I wrote a bit on the crawler, and decided to write a gopher client library for
node first, that I can use for my crawler. It works pretty well now, and it
has support for browsing by using a gopher URI, or instantiate a resource
object, providing hostname, port, selector and type. It can fetch files and
present the result directly in a callback, or stream the resource directly to
disk, for large downloads, and be called back when the download has completed.
The library provides 3 things: Gopher.Client, Gopher.Resource, Gopher.Types.
Types is just a map from names, like "text" and "directory" to gopher-protocol
menu-entity type identifiers (like "0" and "1"), the client can be set not to
parse menu-entries, and can have the timeout adjusted or disabled.
The URI format is [gopher://]host[:port][/type][resource[?searchString]]
If no port is defined, 70 is used, if no type is defined, 1 is used, if no
resource is defined, an empty string is used, if no query is defined, no search
string will be sent.
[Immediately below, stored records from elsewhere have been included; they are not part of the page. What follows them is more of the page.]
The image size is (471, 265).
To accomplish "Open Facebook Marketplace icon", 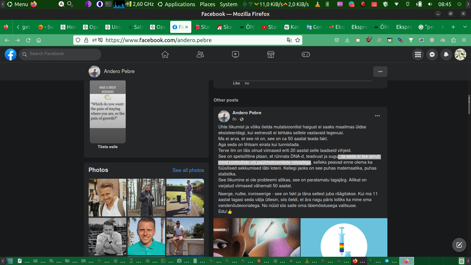I will [x=271, y=54].
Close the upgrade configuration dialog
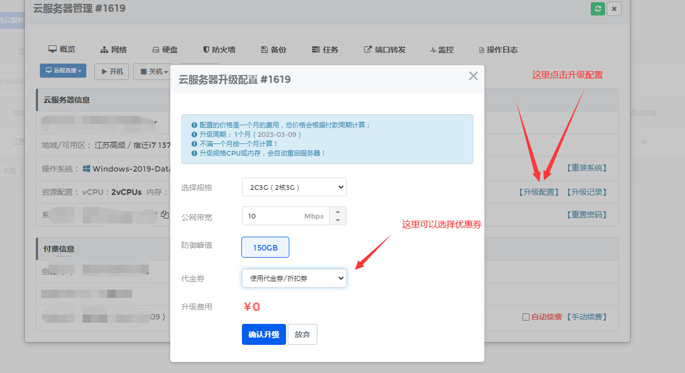Image resolution: width=685 pixels, height=373 pixels. click(x=473, y=76)
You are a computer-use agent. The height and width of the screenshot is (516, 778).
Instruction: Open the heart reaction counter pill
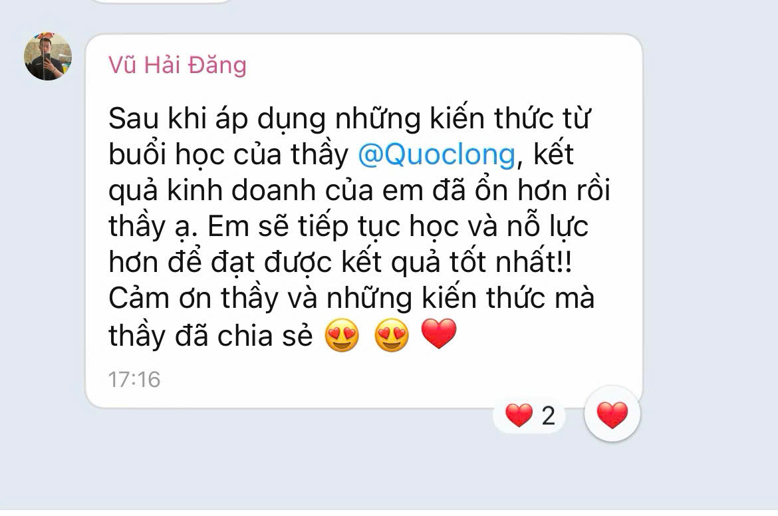pyautogui.click(x=529, y=416)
This scheme should work like that used by OverbiteProject.
After writing the regex and logic for parsing a Gopher URI into its components,
with reasonable defaults, I wrote a unit test to test as many permutations as
I could come up with. I know some people are against doing this, and prefer
explicitly testing what they know has to work. But I often feel that any case
not explicitely forbidden must be allowed, and must function. So the unit test
I made tests for 3024 permutations of a gopher URI. I'm glad I took that
approach, the unit test first failed on around half, and I found an obvious
logical error. Then it failed on 12 tests, and I found a subtle regex error.
Now all pass. Writing tests like these can be a bit tasking, because some
permutations may not be legal, and must be caught, or logic must be in place
to make sure they do not occur. I'm adding it to github tonight.
Maybe I will get an account so I can add it to npm as well.